→ **Kayıt Listesi**:
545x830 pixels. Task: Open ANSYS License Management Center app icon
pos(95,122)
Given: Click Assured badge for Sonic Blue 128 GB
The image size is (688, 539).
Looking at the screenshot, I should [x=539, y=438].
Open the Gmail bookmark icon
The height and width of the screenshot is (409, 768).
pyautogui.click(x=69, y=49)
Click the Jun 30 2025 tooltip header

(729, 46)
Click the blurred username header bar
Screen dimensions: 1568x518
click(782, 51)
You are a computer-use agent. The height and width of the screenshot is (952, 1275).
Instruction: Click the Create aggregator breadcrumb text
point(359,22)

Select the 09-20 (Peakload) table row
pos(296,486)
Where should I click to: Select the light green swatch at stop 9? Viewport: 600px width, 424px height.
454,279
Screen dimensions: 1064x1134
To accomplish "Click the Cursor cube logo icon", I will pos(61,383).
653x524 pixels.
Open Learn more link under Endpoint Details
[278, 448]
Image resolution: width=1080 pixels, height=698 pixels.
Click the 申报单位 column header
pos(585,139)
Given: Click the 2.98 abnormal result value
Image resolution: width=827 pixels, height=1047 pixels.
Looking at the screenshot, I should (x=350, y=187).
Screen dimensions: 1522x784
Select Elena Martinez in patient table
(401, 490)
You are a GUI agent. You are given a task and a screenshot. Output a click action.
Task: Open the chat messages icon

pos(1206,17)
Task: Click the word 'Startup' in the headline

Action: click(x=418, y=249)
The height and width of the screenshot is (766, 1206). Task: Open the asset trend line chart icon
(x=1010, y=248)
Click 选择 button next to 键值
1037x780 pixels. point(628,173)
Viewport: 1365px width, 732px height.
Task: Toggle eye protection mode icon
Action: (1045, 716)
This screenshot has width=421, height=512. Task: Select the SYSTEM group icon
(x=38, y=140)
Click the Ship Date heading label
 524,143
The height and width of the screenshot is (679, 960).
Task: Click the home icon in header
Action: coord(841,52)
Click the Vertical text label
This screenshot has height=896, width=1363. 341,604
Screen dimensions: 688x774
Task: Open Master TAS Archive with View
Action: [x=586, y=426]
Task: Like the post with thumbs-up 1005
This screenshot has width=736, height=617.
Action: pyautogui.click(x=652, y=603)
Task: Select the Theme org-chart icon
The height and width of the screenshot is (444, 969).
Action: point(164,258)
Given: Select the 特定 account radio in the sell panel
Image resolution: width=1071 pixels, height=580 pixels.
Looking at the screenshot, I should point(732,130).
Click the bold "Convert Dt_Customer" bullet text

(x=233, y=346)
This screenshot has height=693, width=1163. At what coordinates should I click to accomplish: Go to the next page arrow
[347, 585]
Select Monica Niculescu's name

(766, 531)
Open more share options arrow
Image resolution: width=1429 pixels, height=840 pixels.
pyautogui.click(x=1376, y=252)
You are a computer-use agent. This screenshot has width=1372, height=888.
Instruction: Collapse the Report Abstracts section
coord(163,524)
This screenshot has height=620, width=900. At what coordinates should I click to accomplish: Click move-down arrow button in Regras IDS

→ **Görev**: Yukarıdaki kayıtlardan içinde "Viewport" sözcüğü geçen her satırı lütfen ayıklayıp yazın.

→ **Görevin Yanıtı**:
Where should I click to: Select the light green swatch at stop 9? Viewport: 600px width, 424px height.
Viewport: 1365px width, 732px height.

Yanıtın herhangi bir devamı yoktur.